Information given >>
###

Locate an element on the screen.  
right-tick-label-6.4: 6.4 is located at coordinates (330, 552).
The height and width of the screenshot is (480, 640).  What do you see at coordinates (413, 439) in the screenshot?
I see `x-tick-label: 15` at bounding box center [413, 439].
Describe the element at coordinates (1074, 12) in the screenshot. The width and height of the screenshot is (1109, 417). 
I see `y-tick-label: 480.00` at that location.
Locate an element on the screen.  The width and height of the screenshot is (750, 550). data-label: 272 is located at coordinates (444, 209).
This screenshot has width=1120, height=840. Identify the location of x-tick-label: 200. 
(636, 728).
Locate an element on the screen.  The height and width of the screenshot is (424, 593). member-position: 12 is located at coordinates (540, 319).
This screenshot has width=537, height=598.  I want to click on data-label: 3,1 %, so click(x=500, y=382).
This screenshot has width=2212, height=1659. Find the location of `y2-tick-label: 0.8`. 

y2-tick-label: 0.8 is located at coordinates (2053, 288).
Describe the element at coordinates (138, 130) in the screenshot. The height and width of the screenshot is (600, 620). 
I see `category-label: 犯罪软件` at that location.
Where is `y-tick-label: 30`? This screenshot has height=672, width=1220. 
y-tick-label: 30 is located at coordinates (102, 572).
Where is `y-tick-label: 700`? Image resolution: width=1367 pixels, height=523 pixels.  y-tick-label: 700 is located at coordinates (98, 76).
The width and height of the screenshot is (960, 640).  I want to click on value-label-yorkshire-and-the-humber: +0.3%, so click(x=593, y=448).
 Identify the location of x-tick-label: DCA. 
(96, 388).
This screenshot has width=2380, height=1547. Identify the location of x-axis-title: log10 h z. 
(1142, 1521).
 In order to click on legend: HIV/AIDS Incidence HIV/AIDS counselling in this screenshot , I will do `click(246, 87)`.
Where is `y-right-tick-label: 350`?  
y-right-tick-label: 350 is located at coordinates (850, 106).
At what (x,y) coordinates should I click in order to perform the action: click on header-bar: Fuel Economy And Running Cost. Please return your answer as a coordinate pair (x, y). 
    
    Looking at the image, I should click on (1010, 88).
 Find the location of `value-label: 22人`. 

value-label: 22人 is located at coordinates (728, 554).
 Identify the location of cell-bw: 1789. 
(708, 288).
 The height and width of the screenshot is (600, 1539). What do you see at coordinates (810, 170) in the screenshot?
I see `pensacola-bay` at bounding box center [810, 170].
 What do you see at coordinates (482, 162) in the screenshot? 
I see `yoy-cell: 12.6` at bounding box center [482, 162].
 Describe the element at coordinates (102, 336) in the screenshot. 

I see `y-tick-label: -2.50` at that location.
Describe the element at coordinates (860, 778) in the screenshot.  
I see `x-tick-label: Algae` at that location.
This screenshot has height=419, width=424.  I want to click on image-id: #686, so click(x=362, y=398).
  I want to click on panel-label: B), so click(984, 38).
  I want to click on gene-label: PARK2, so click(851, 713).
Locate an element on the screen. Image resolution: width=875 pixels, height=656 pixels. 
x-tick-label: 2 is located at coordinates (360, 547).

###

Exercise goal >> Can you copy the entries word for word, starting at the first line and stopping after the line that contains "coordinates (444, 209)."?

Reply >>
Locate an element on the screen.  
right-tick-label-6.4: 6.4 is located at coordinates (330, 552).
The height and width of the screenshot is (480, 640).  What do you see at coordinates (413, 439) in the screenshot?
I see `x-tick-label: 15` at bounding box center [413, 439].
Describe the element at coordinates (1074, 12) in the screenshot. The width and height of the screenshot is (1109, 417). 
I see `y-tick-label: 480.00` at that location.
Locate an element on the screen.  The width and height of the screenshot is (750, 550). data-label: 272 is located at coordinates (444, 209).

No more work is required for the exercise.